Holding Your Hand Like a Small Child Through a Neural Network – Part 2
The second of 2 posts expanding upon a now-classic neural network blog post and demonstration, guiding the reader through the workings of a simple neural network.
By Paul Singman, Freelance Data Scientist.
For Part I of this riveting series, click here.
In Part I, we went through each calculation by hand of a forward and backward pass through a simple single-layer neural network.
To start Part II, we’re going to do the same for the second pass through.

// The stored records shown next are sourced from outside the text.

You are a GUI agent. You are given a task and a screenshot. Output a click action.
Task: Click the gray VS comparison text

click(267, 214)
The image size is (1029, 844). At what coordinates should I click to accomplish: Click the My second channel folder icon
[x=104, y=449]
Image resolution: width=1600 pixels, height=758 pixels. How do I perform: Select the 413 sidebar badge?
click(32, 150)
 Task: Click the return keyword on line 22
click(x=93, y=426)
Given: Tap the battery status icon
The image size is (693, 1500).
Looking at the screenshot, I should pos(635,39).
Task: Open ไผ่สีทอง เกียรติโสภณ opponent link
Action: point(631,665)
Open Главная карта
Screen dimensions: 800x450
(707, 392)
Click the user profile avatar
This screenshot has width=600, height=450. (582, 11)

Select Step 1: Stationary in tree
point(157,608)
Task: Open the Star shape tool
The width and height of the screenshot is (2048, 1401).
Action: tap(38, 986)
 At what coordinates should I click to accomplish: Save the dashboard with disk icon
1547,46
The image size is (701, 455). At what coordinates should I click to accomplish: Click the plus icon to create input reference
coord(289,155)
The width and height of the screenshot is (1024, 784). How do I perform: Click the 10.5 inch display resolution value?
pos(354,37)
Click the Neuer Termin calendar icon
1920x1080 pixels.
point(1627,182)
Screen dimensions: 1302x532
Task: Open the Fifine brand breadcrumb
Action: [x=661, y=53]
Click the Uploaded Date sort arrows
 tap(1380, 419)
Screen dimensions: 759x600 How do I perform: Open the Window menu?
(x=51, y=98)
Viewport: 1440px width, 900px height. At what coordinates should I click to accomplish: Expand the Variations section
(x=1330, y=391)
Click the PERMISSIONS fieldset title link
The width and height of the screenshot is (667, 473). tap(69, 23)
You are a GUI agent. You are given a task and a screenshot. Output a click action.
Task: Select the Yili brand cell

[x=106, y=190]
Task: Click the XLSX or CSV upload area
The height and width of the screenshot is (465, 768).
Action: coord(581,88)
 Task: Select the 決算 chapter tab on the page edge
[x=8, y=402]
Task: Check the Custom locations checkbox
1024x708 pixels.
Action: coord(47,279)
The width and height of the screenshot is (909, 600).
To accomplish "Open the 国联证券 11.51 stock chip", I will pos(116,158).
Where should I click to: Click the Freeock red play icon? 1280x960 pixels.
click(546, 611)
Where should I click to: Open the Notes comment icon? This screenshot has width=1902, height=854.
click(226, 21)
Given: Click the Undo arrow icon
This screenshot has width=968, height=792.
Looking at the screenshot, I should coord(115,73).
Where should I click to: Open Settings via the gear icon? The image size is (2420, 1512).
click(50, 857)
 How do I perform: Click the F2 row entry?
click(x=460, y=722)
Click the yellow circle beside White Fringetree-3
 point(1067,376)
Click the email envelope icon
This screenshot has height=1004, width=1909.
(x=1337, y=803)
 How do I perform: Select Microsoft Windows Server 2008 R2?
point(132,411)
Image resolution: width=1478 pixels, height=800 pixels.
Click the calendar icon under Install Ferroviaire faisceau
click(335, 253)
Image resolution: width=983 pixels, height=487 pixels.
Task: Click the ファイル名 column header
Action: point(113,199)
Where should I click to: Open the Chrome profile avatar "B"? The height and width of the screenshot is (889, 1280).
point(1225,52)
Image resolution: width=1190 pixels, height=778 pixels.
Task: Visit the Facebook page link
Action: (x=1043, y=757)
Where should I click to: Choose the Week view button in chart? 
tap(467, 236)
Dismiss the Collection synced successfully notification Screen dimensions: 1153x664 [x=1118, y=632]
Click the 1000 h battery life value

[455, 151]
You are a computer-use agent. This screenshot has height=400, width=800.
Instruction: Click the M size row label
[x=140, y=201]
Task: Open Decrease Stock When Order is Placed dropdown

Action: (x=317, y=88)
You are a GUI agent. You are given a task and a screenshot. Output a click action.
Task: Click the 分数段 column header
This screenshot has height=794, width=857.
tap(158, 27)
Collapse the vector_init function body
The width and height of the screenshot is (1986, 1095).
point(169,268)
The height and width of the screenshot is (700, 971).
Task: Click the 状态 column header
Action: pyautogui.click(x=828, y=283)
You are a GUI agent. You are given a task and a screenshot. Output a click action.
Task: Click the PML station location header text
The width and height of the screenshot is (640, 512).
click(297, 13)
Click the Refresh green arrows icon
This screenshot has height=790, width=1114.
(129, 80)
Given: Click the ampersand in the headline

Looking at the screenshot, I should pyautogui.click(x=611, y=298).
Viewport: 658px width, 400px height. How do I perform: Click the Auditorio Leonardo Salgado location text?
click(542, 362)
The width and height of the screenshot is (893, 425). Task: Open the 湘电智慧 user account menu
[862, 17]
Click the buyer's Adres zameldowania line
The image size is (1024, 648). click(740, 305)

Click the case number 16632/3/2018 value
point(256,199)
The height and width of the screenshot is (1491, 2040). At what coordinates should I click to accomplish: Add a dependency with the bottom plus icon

My hope is after doing this a second time trends will emerge and we will be able to understand how the network’s weights end up where they do by 100,000th pass.
Since the first pass was called iteration #0, we begin with iteration #1:
---------ITERATION #1------------- inputs: [[0 0 1] [0 1 1] [1 0 1] [1 1 1]] weights: [[ 0.67423821] [-0.33473064] [-0.40469539]] dot product results: [[-0.40469539] [-0.73942603] [ 0.26954282] [-0.06518782]] l1 probability predictions (sigmoid): [[ 0.40018475] [ 0.32312967] [ 0.56698066] [ 0.48370881]]
Compared to the first pass, the first weight is larger and the second two weights got smaller. We’ll see if these updated weights cause less error in our predictions (Spoiler: They will).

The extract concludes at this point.